勉強ばかりの母に多少の憤りはあるが、創造神への怒りの方が遥かに燃え上がっている。
ヴァレリーのBLエンドは絶対潰す。
固く心に誓ったクリスタの心の色を見て、クリスタの怒りの深さを知ったライムが震えあがっていた。
こうして母からの精神干渉の魔法を受ける前のクリスタに戻ったのたが、精神干渉の魔法を使うと言う事は国の法律上罪になる。クリスタの実母と言う事で実刑にはならなかったが、クリスタへの母からの接触が禁止されていた。
精神干渉の魔法の特性上、クリスタから目的(勉強)を奪ってしまうと本来の心に害が出るかもしれないと言う事で、母から課題を出され続けていたが、課題は伝令魔法伝で届けられていた為母に会ってはいない。
クリスタの状況にもよるが、母はアイリーンと共に実家に身を寄せていて、しばらくは会えないと言う。
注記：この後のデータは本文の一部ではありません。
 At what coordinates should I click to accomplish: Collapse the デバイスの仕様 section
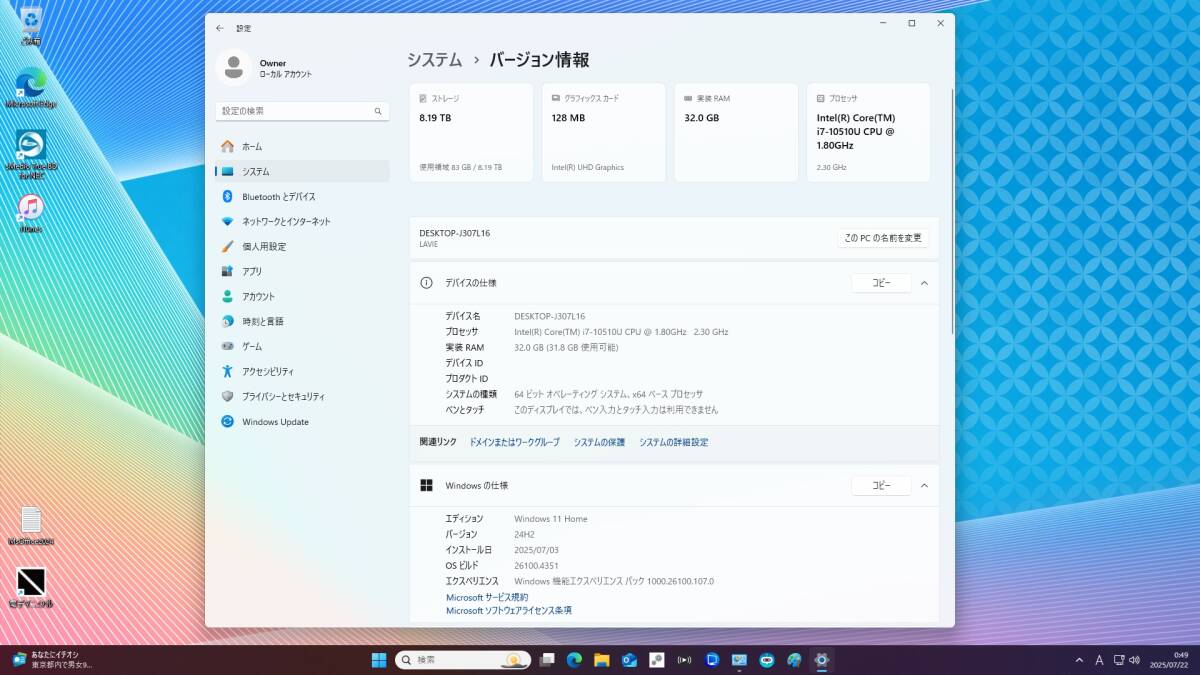click(924, 283)
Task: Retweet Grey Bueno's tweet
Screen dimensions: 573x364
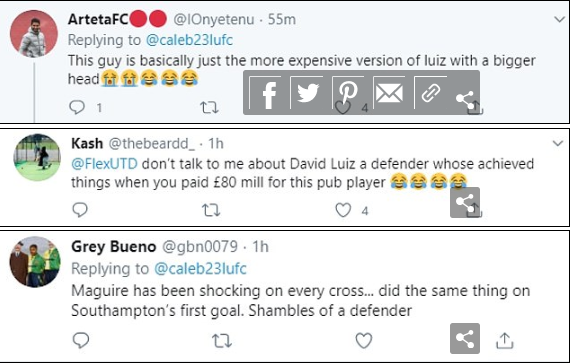Action: click(222, 341)
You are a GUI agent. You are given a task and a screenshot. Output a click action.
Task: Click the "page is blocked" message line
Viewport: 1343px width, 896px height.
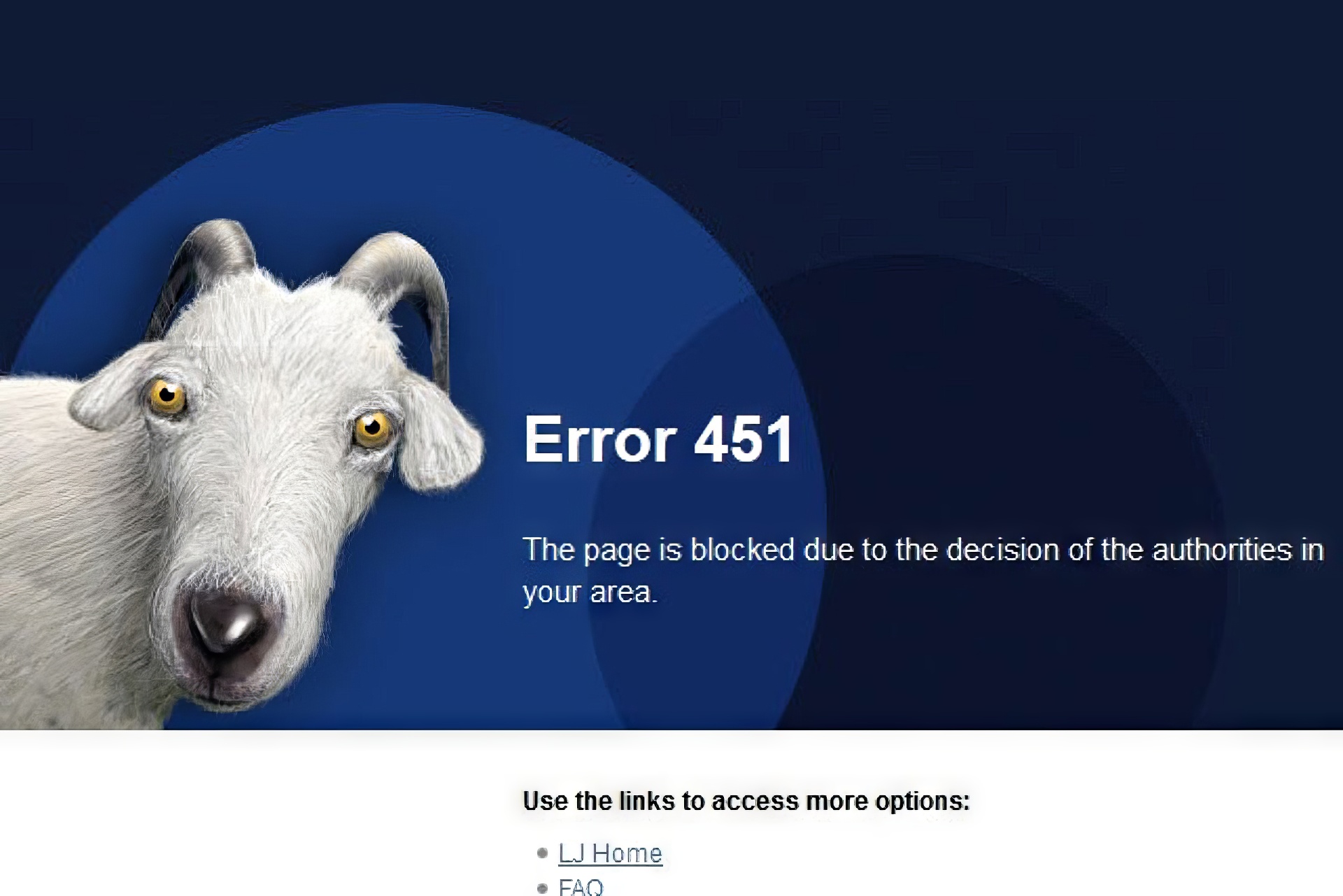[x=923, y=550]
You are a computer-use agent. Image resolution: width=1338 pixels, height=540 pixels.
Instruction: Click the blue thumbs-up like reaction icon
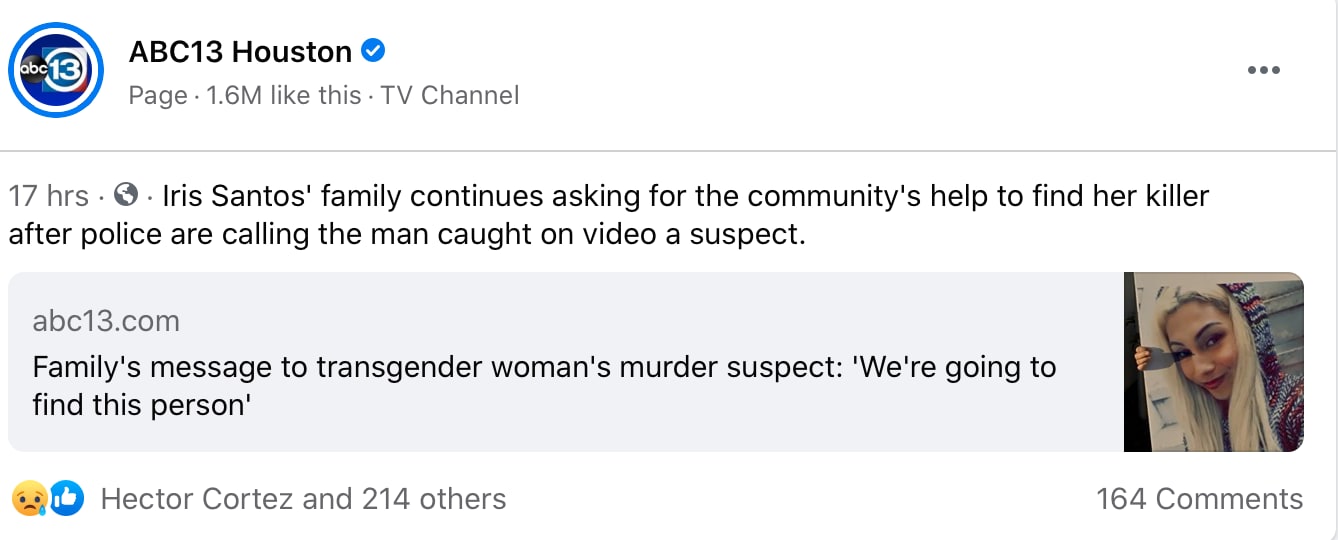(66, 498)
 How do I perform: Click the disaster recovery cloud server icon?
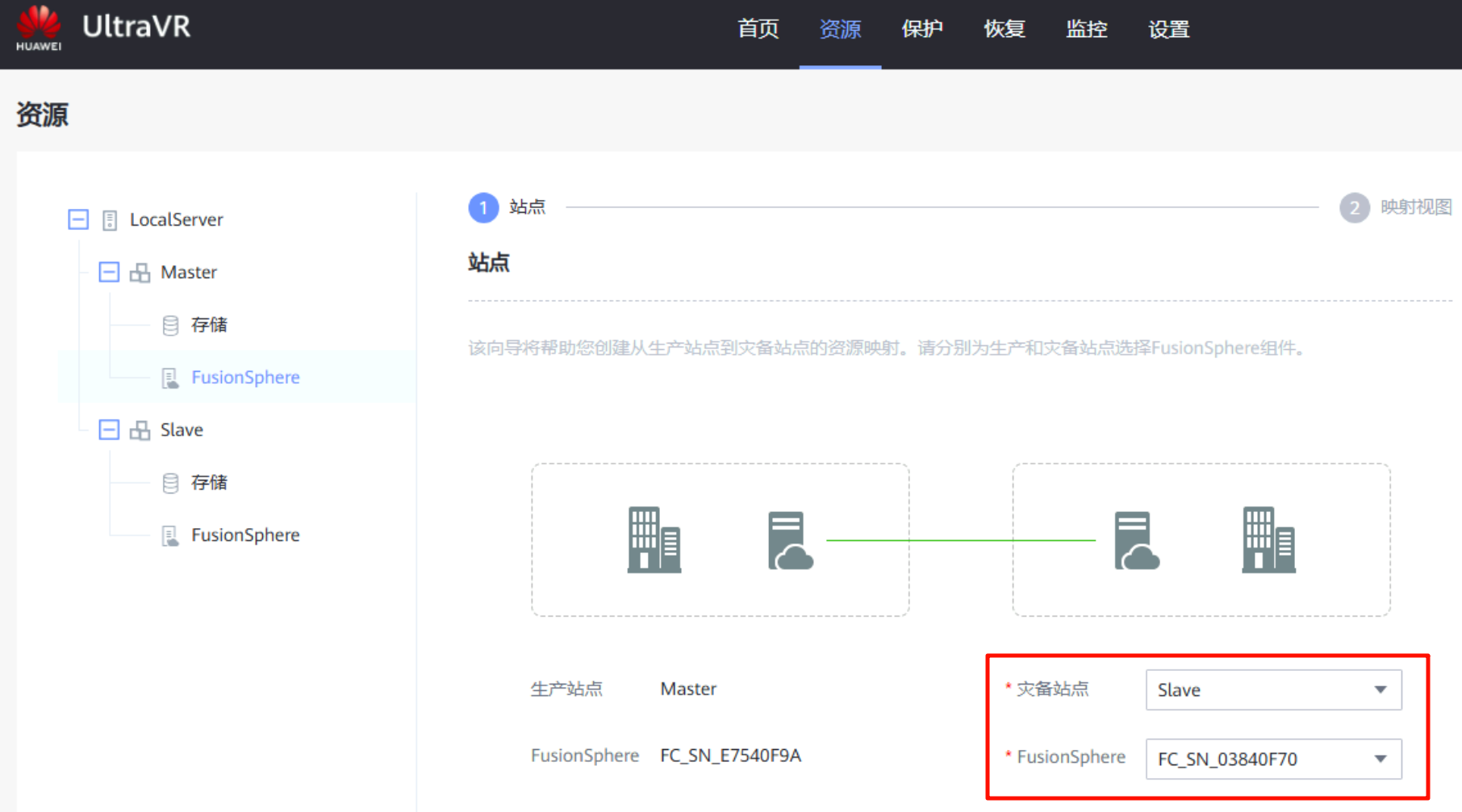point(1136,539)
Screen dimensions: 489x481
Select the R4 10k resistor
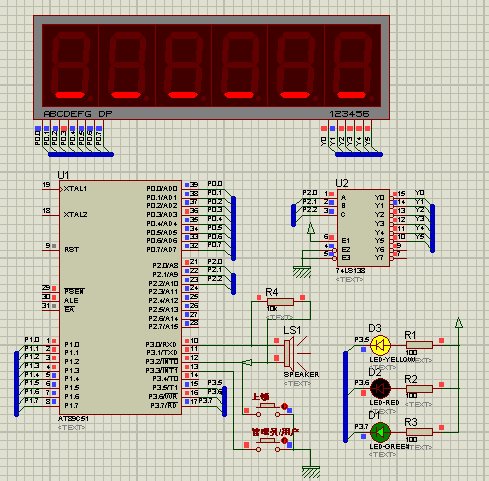click(280, 302)
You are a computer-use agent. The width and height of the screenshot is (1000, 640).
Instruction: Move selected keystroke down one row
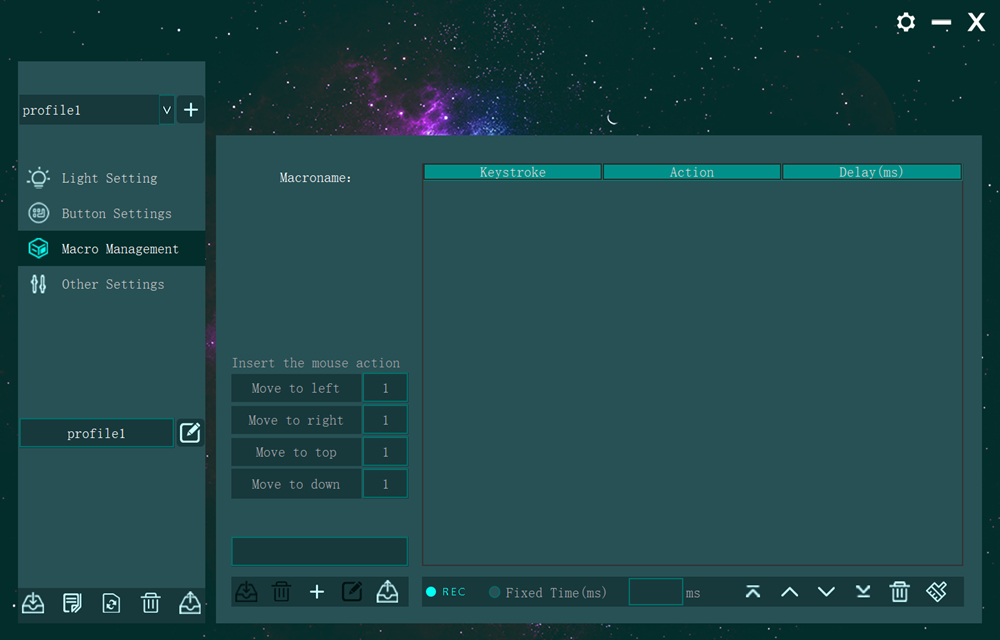[826, 592]
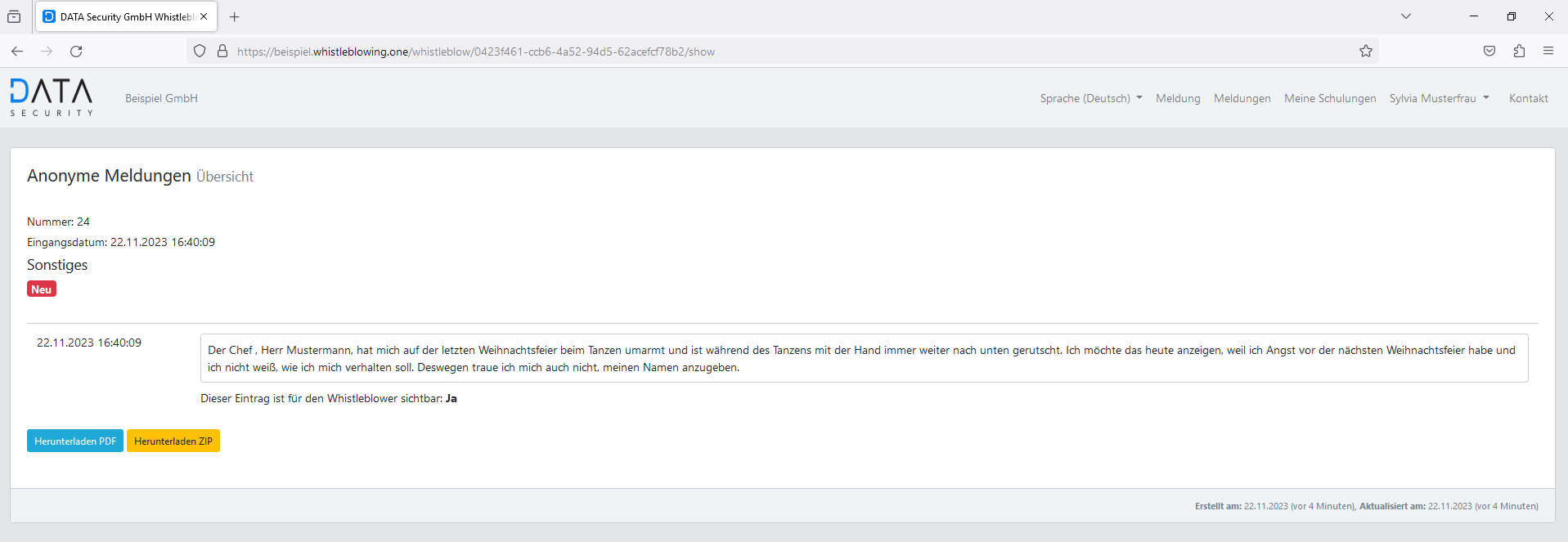1568x542 pixels.
Task: Go to Meine Schulungen in navigation
Action: (1329, 98)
クリスタから母に、魔法が完全に解けた事、母に対して少し怒ってはいるが愛している事、早くまた会いたい事を手紙で送った。
カーラにも伝令魔法で事情を話すと、その日の夜にクリスタの寮の部屋までカーラがお泊りセットを持ってやってきた。
無表情のクリスタを見放す事なくいてくれたカーラだが、やはり無表情のクリスタと一緒にいるのは辛かったらしい。カーラが泣きながら良かったとクリスタを抱き締めるので、クリスタも泣きながらありがとうと抱き返す。
カーラは魔力分けでは星3のクラスにいる。入学式後すぐのテスト……明日からのテストで今度は学力でクラスを5・4・3・2・1で分けられる。もしクリスタが学力テストで5を取ればクリスタは星5ー5で数字のトータルは10。
数字のトータルと本人の資質により正式にクラスがA・B・C・D・Eに分けられる為、カーラはクリスタと同じクラスになれるよう猛勉強をしていたらしい。
夜通し話をしたい所だが、明日のテストに備えて要点の確認をし、クリスタとカーラは同じベッドで眠りについたのだった。